Lindsay Freed, Life Columnist

For many people, college is the first time they’ve spent an extended time at an extended distance from family, old friends and familiar environment.

This is particularly true for the average UVM student, who often comes from a state other than Vermont, as 80 percent of undergraduates are out-of-state, according to the UVM Office of Institutional Research.

With a diverse population, understanding where UVM students call home is key to understanding how the student community can form its own unique sense of home.

More than 2,450 of UVM’s students come from the Mid-Atlantic, an area characterized by a suburban sprawl stretching from New York City to Washington D.C. in the south along the I-95

Annapolis, Maryland is located on the Chesapeake Bay – about 45 minutes away from Washington D.C. and Baltimore.

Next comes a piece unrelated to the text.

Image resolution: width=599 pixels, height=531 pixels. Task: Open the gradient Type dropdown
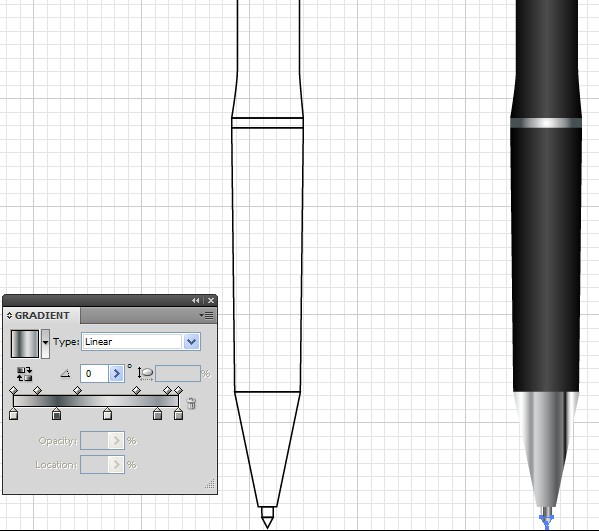pyautogui.click(x=191, y=342)
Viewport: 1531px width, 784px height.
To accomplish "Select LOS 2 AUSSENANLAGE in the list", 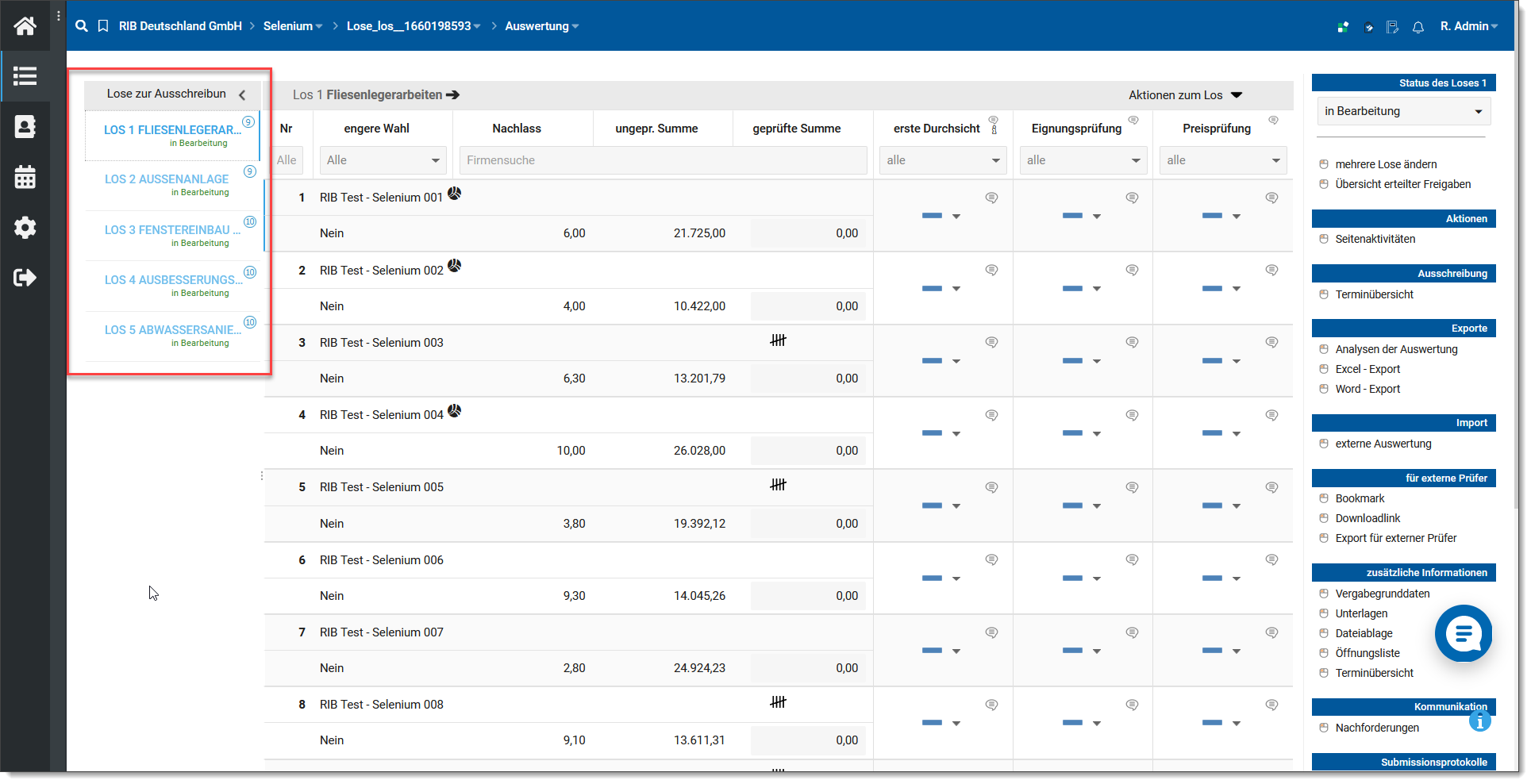I will click(x=167, y=179).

Two big parts of Annapolis culture revolve around its relationship to the bay and its role as Maryland’s capital, said junior Robert Rice, a fifth-generation Annapolis native.

“I think people notice this about Maryland a lot, but there is a lot of state pride,” Rice said.

It’s pretty typical to see someone wearing clothing with either the Maryland flag or a crab on it on campus, Rice said.

Rice owns 15 similar items himself, including a pillowcase and multiple pairs of socks, he said.

“I think the flag has a lot to do with why people in Maryland feel so much pride; they can use as a symbol to rally around,” Rice said. “Some people say it’s an ugly flag, but I think it’s the best flag.”

There is also a huge emphasis on sailing and watersports in Annapolis because of its location on the bay and association with the U.S. Naval Academy, he said.

Rice doesn’t actually live within the city limits, he said. He belongs to the community of Bay Ridge, which is under the county jurisdiction.

“There’s a lot of places like that that are outside the city limits,” Rice said, “but everyone considers them to be a part of Annapolis.”

About two-and-a-half hours north of Annapolis is the town of Havertown, Pennsylvania.

Havertown is 10 minutes outside of Philadelphia, and people from there have a strong connection to the city, senior Emily Grace Araviello said.

However, there is still a distinct Havertown identity, Araviello said.

“We identify with the city but we’re not a part of that culture,” she said. “We have our own, really strange culture.”

Havertown is in Delaware County, but people from the area refer to themselves as being in “DelCo,” which includes the neighboring Montgomery County, Arriviello said.

Arriviello talked the about how there’s a really friendly atmosphere in DelCo, regardless of whether people actually know each other or not.

“We wouldn’t even really know the people we were hanging out with while watching parades,” she said, “but they would be like ‘come in our house for meatball subs and have a soft pretzel.”

People in DelCo also have strong connections with the parishes they belong to, deriving playful rivalries from these loyalties for the annual elementary-school Thanksgiving football game, Arriviello said.

My dad went to St. Dotts my mom went to St. Ferdinands, and to this day they’ll get angry at each other about their football teams,” she said.

These games are an excuse for people to get together and have a good time, Arriviello said.

“All the dads come and get trashed, and like, scream and yell for their grade school team,” she said.

These two communities – Annapolis and DelCo – are just two examples of thousands in the Mid-Atlantic region that UVM students hail from.

They serve as a snapshot for the variety of community that you can find in one of the biggest regions of origin for the student population.

If anything, the Mid-Atlantic can be best described as “weird,” Arriviello said. “It’s weird, but good.”